External and internal resources

External and internal resources available to support the change initiative include financial and human resources, corporate plans and other organizational documents, information on electronic management systems, time and as previously mentioned government incentives. Members of the hospital staff will be available for the EMR project and they include the hospital’s top management who will allocate the necessary material and time resources in the hospital’s budget as well as solicit for funds from other sources. In addition, there is the project manager who will be in-charge of running the change project. Moreover, a steering committee will ensure that the objectives of the project are attained in addition to ensuring that the resources allocated for the project are properly utilized. Finally, there are the staffs and consultants who will be mandated with carrying out day-to-day operations.
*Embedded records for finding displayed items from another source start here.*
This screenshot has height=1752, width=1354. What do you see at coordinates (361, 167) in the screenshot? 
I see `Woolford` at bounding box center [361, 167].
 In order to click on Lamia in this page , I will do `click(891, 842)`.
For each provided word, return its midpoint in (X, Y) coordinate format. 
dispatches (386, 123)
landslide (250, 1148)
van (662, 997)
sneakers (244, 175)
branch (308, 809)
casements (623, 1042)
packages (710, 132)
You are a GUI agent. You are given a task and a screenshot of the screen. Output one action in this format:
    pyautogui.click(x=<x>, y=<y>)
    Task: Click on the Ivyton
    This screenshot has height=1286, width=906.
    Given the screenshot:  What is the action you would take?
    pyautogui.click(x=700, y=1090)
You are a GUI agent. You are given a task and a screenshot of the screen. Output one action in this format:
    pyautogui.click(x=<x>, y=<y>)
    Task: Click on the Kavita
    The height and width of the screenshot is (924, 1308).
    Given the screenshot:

Information on EMR will be available from consultants and from other health facilities that have implemented EMR. Corporate plans on EMR as well as other organizational documents such as results of study findings that highlight the need for EMR in the hospital will also be useful resources necessary to justify the need for the EMR project.Organizational Change Plan Essay.


In conclusion therefore, the aims of the EMR project are to phase out manual records and replace them with electronic records by ensuring that the information of all patients is recorded and maintained in electronic form and can be accessed from any location within the nation.
Amongst the factors potentiating the need for EMR include the 2009 American and Reinvestment Act and prospect of reduced funding from Medicare and Medicaid for those who fail to adhere to the 2014 deadline, the demand for quality health care and efforts aimed at containing health care costs. Passive resistance, lack of technological skills, commitment and initiative, ambiguity in role perceptions, non-uniformity in time perspectives, lack of a suitable organizational structure and insufficiency of available resources comprise the individual and organizational barriers to the proposed change.Organizational Change Plan Essay.
Organization’s structure, change agent, change speeds, organizational culture, history of change processes are amongst the factors that will potentially influence the planned change. On the other hand, the organization’s readiness for change will be significantly influenced by the context of the change, human resource factors like motivation and competency in technology skills and the availability of internal and external resources to support the change initiative. Kurt Lewin’s change model which consists of three stages that is unfreezing, moving and refreezing is the most relevant change model for the planned change. Moreover, human, financial and material resources are available for the initiation and subsequent maintenance of the proposed change.Organizational Change Plan Essay.